James “Dave” Boyles of Morrison, IL, left town on Friday, August 28, 2020, to offer support to victims of Hurricane Laura in southwest Louisiana. The Category-4 storm winds and “a little over 11-foot storm surge” made landfall early on Thursday, August 27. As an experienced ARC volunteer, Boyles is highly skilled. His task is to organize disaster assessments, which offer appropriate aid to victims, in the most-extreme of conditions, at quickly as possible.
He wrote in a previous article, “After hurricane Laura made landfall, the requests for American Red Cross responders started. One of the earlier groups to be deployed are volunteers to officially assess the damage to homes. I am a Damage Assessment Supervisor, and, within hours, I was assigned. As soon as the Baton Rouge airport was re-opened, I made my flight arrangements….Within 24 hours I am on my way to be a part of the Red Cross immediate recovery efforts.
“Baton Rouge, LA, is a staging area where the headquarters is set up….My assumption is that tomorrow, [Saturday, August 29,] I will be sent out to a District Office to start damage assessments, street-by-street and home-by-home.” Below is what he saw.
He had explained, “We do not know if we will be sleeping in tents, on cots in a gym, in a church basement, barracks, dorm room, or motel room. We relocate from one area to the next during the deployment.” Each day, volunteers drive to their work areas via rental cars. His second headquarters was inside an airline hanger. Boyles was there for a little over a week.
“In addition, they caution[ed] that wildlife may be displaced due to flood waters, with the most common threats being alligators, snakes, mosquitoes, ticks, and fire ants.” Once on the ground Florida National Guardsmen warned of Cottonmouth snakes. One was killed crossing the road by Boyles. While traveling, this displaced Alligator also was photographed along the road.
Bulldozers are moving lots of mud; one home had two feet of mud inside. Below left, a trailer slab, minus someone’s dwelling, displayed an American flag and a statue of the Blessed Virgin Mary. A steel grid on the right shows where the Post Office once lay. “Hurricane straps held the frame,” explained Boyles, “but the rest [of the building] was blown away.”
Cemetery vault covers were shifted, but they likely remained near a loved-one’s remains. Twisted oil tanks lay crumpled near where an electrical linesman had begun repairs to downed transformers.
Sunday, September 6, was a group day off, with a planned swamp tour. The destination was Baton Rouge. Travel on Interstate 10 was perilous, due to heavy traffic, erratic driving, and daily accidents. Where were people going, as they evacuated destruction worse than Hurricane Rita? A Coroner replied that one person simply stated, “We’re just leaving.”

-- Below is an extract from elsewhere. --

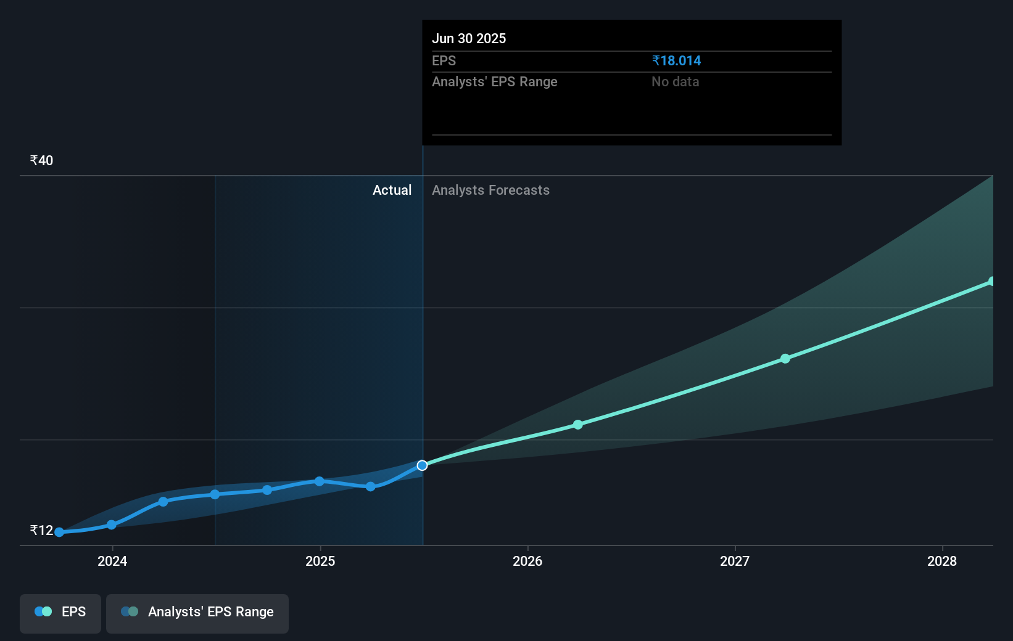The width and height of the screenshot is (1013, 641).
Task: Click the No data text in tooltip
Action: click(676, 81)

Category-5 Tropical Storm Rita was the most intense tropical cyclone on record. It lasted from September 18 to September 26, 2005, with 120 souls dead. That storm affected Illinois, Florida, and Texas; islands in The Bahamas, Cuba, Hispanola, and Turks and Caicos; Europe. The highest wind speed registered 177 mph.
To make matters worse, on Labor Day, Monday, September 7, an eastern Atlantic Ocean storm depression intensified into Tropical Storm Paulette. It became the 16th named storm in a record-breaking hurricane season. Forecasters are watching a tropical depression that formed off western Africa on the same day. It, too, is expcted to strengthen into a Tropical Storm late Monday night.